» **Target pointing data**:
┌──

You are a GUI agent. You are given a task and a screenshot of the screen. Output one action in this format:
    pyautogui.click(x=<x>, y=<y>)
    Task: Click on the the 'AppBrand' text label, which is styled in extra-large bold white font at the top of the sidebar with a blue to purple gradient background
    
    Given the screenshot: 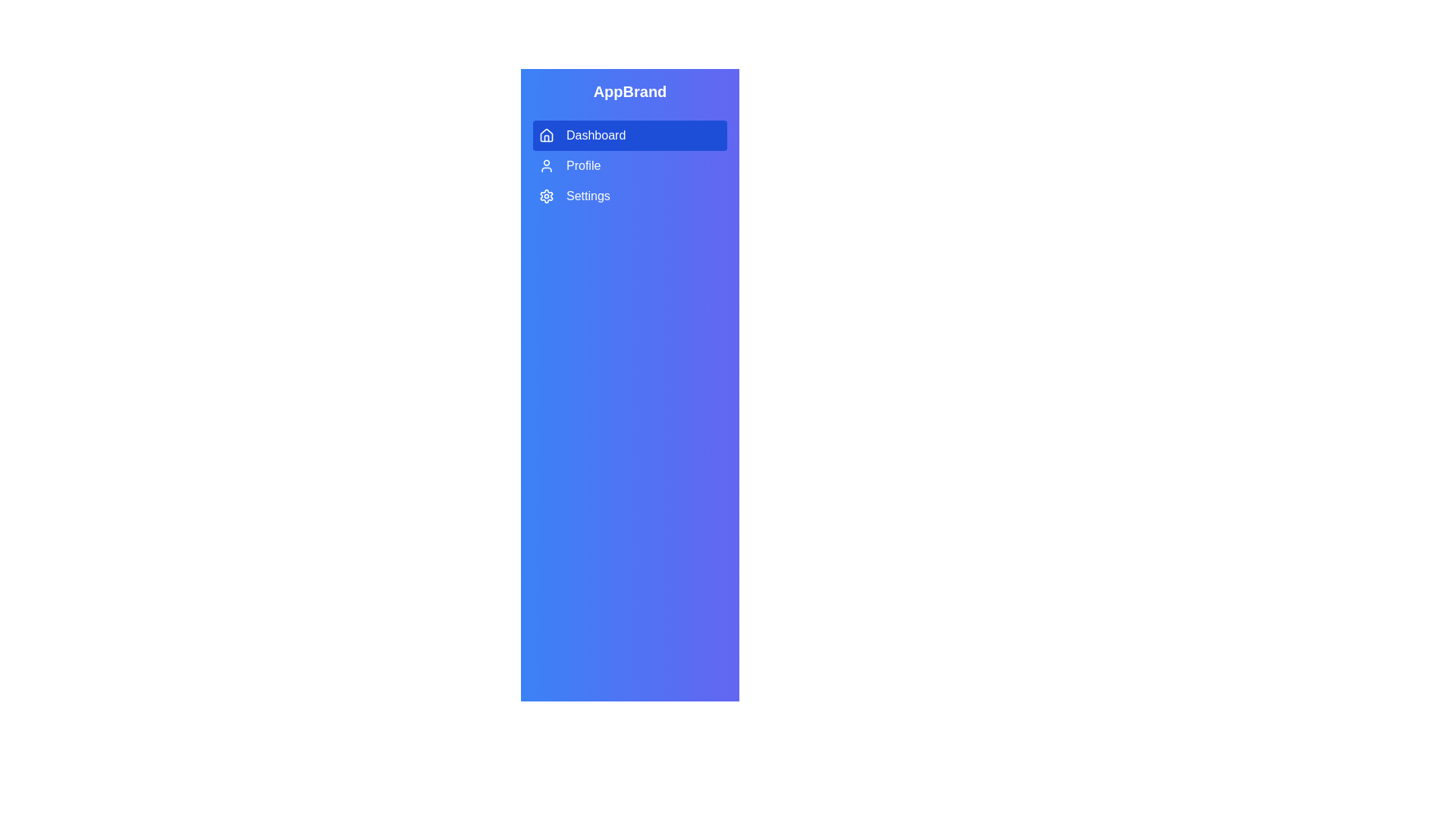 What is the action you would take?
    pyautogui.click(x=629, y=91)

└──

» **Exercise**:
Output the lines of the records as a Markdown table with the columns "Row" and "Line", starting at the beginning of the records and ending at the line containing "Task: Click on". Leave out blank lines.

» **Answer to the problem**:
| Row | Line |
|---|---|
| 1 | You are a GUI agent. You are given a task and a screenshot of the screen. Output one action in this format: |
| 2 |     pyautogui.click(x=<x>, y=<y>) |
| 3 |     Task: Click on the the 'AppBrand' text label, which is styled in extra-large bold white font at the top of the sidebar with a blue to purple gradient background |